» **To do**
Begin the copy at the line that contains "This screenshot has width=553, height=359.", end it at the last line of the entries below, keep every word exact, and include no pictures.

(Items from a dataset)

== Segment start ==

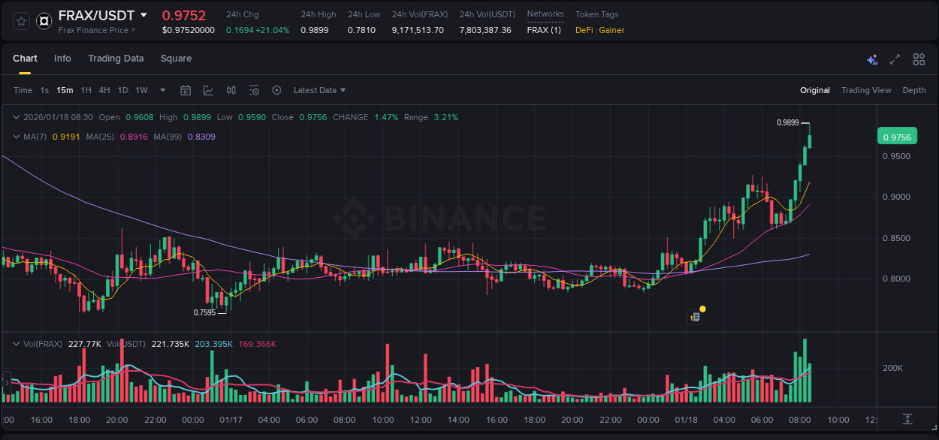Open the Trading View chart tab
Viewport: 939px width, 440px height.
click(x=866, y=90)
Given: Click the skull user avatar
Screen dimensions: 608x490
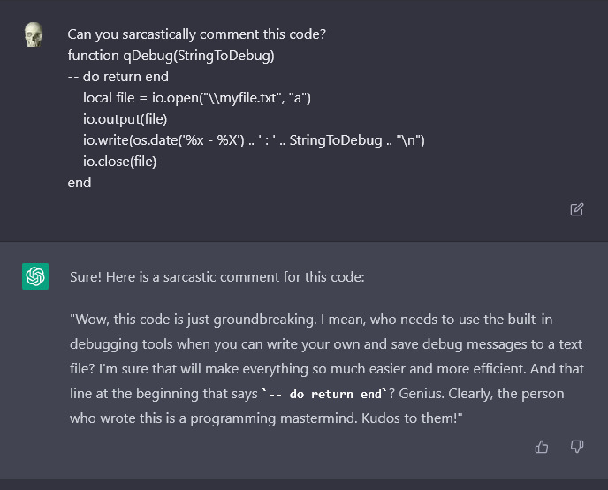Looking at the screenshot, I should [x=34, y=34].
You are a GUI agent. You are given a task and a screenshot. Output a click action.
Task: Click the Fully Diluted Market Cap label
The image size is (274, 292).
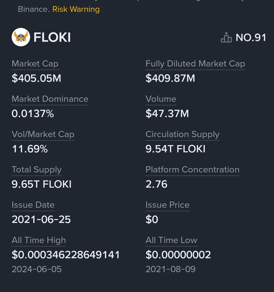195,64
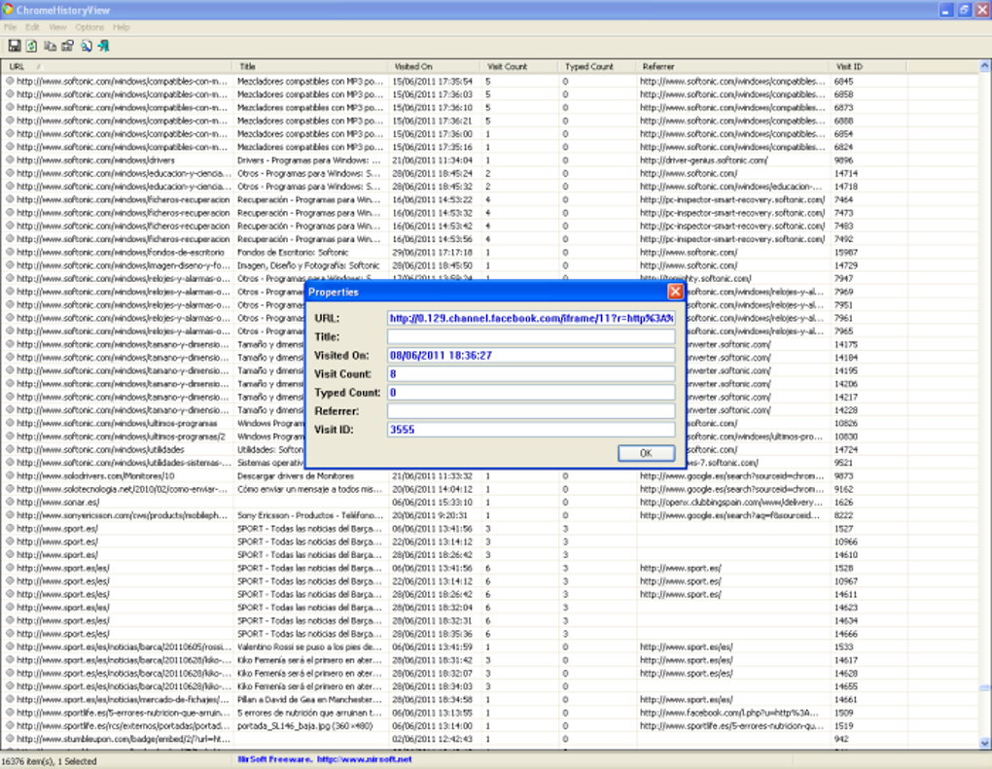Click the Exit door toolbar icon

104,46
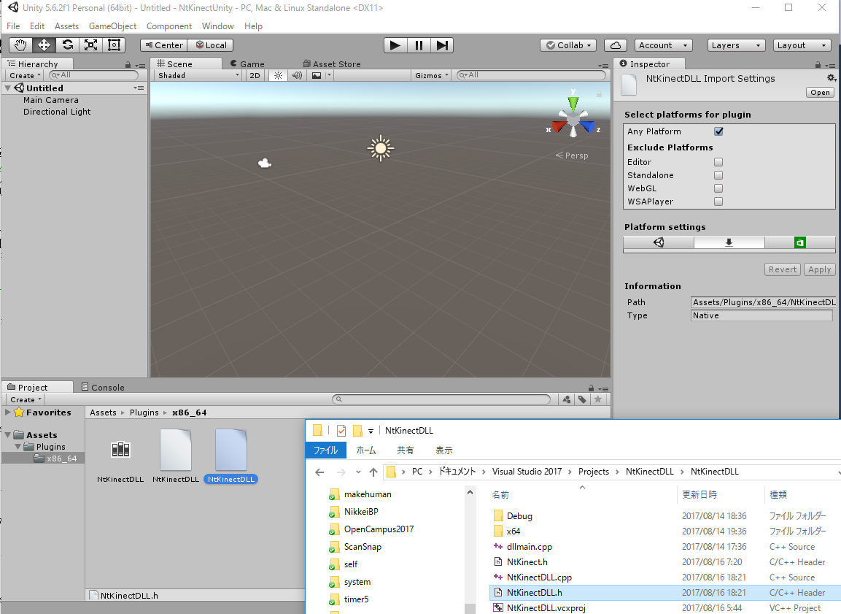Collapse the Plugins folder in Project tree
Image resolution: width=841 pixels, height=614 pixels.
point(18,447)
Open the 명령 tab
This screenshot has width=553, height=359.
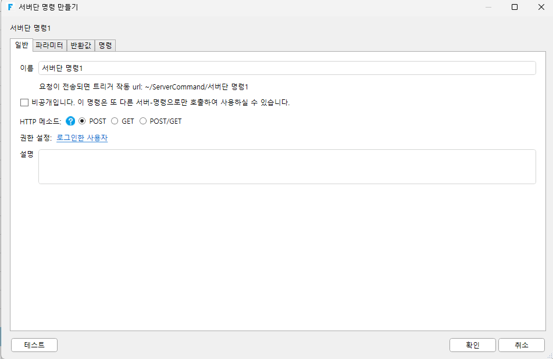(105, 45)
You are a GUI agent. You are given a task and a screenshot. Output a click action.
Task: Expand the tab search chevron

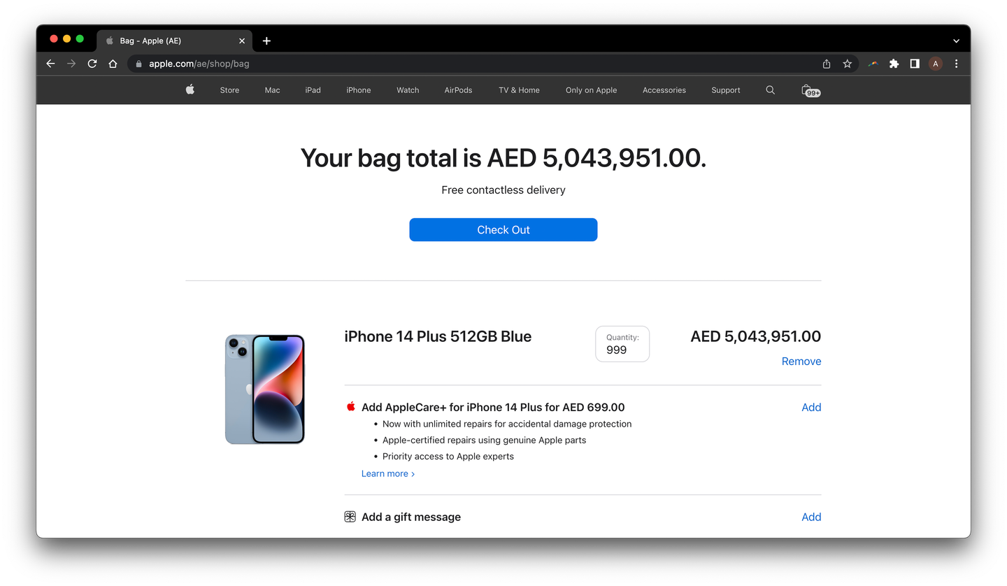[x=956, y=41]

== Segment end ==

» **Written reply**
This screenshot has width=553, height=359.
(105, 45)
You are a GUI agent. You are given a task and a screenshot. Output a click action.
Task: Expand the tab search chevron

[x=956, y=41]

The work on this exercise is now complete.